The Mekotio banking trojan’s operators have resurrected with a change in infection flow to remain undetected and elude protection software while launching almost 100 attacks in the previous three months.
One of the most prominent features is the modular attack, allowing attackers to modify only a tiny portion of the entire system to evade detection. According to reports, the new round of attacks mainly targets victims in Brazil, Chile, Mexico, Peru, and Spain.
The news comes after Spanish authorities arrested 16 members of a criminal network in July 2021 in connection with the operation of Mekotio and another banking virus named Grandoreiro as part of a social engineering campaign targeting European financial institutions.
The Mekotio malware strain has grown to be capable of infecting Windows PCs using a phishing attack chain that begins with phishing emails posing as awaiting tax receipts and includes a link to a ZIP file or a ZIP file as an attachment. When people open the ZIP archive, a batch script is executed, launching a PowerShell script to load a second-stage ZIP file.
An AutoHotkey (AHK) interpreter, an AHK script, and the Mekotio DLL payload are all included in this additional ZIP file.

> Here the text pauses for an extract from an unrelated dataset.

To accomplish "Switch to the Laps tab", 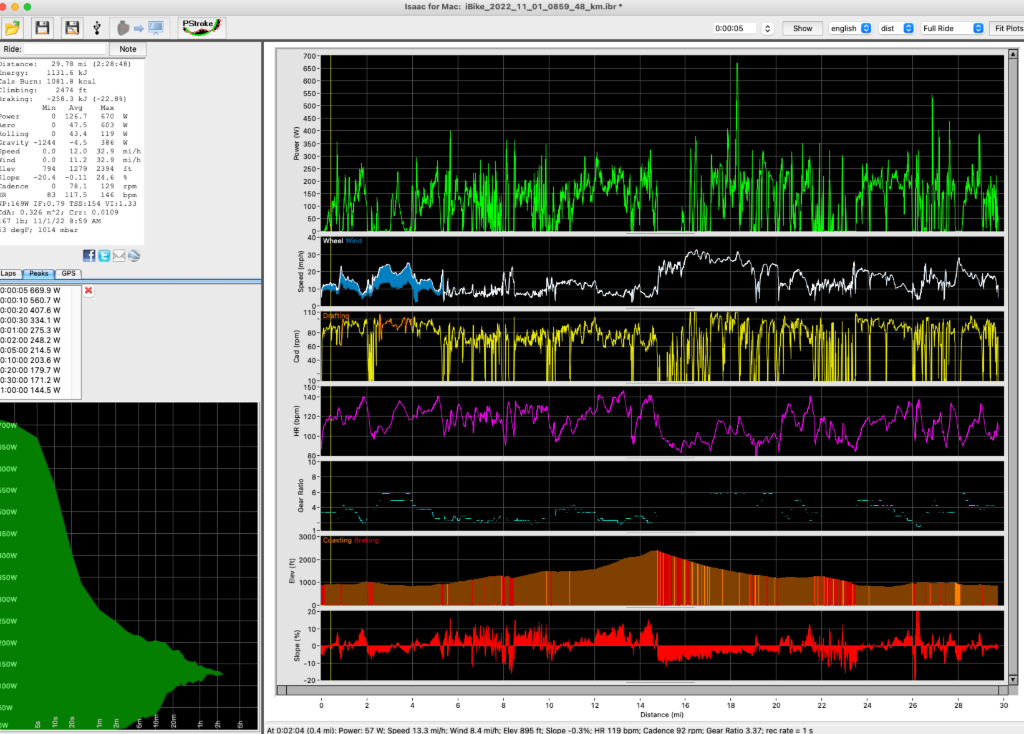I will [10, 273].
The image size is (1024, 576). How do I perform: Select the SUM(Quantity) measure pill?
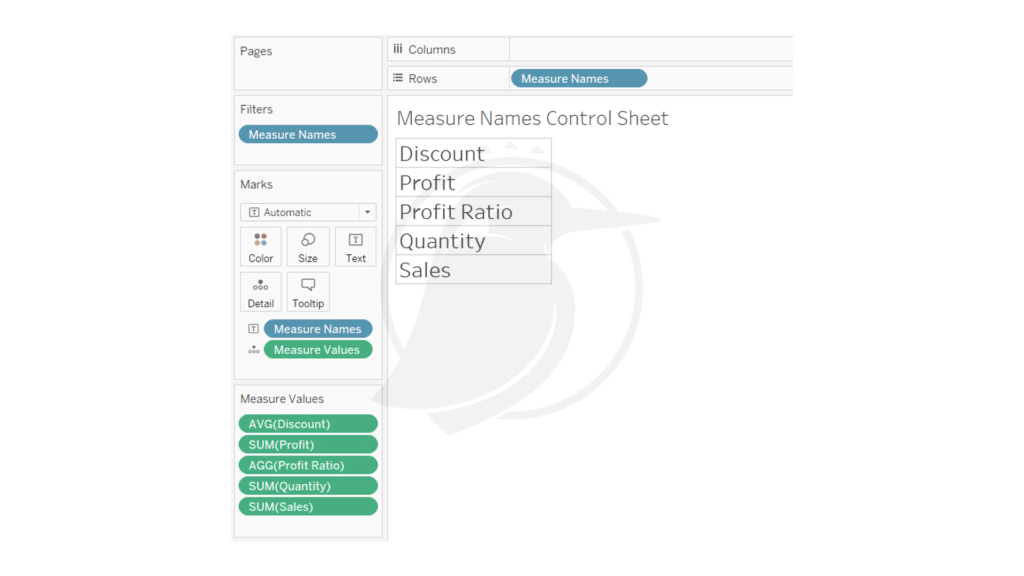(308, 486)

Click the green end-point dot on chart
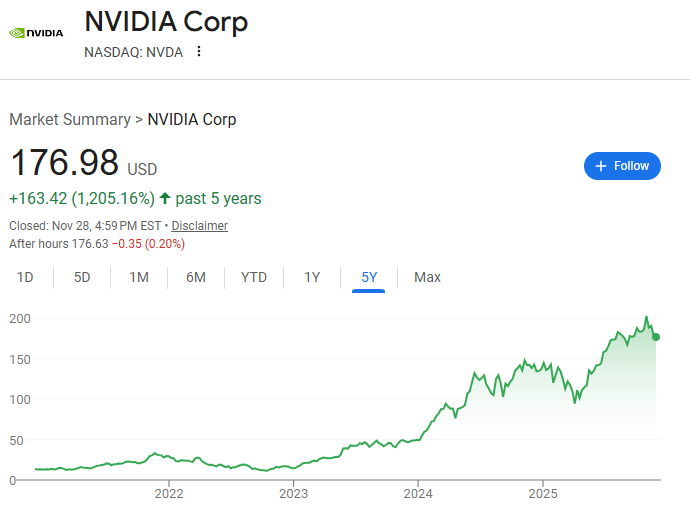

The PowerShell script then calls the AHK interpreter, which runs the DLL payload to harvest credentials from online banking sites and exfiltrate the data to a remote server.
The malicious modules use simple obfuscation techniques, like substitution ciphers, providing the malware with better stealth capabilities and allowing it to go undetected by most antivirus systems.
Users in Latin America should use two-factor authentication to protect their accounts against takeover cyberattacks and keep an eye out for similar-sounding domains, misspelled words in emails or webpages, and communications from unknown senders.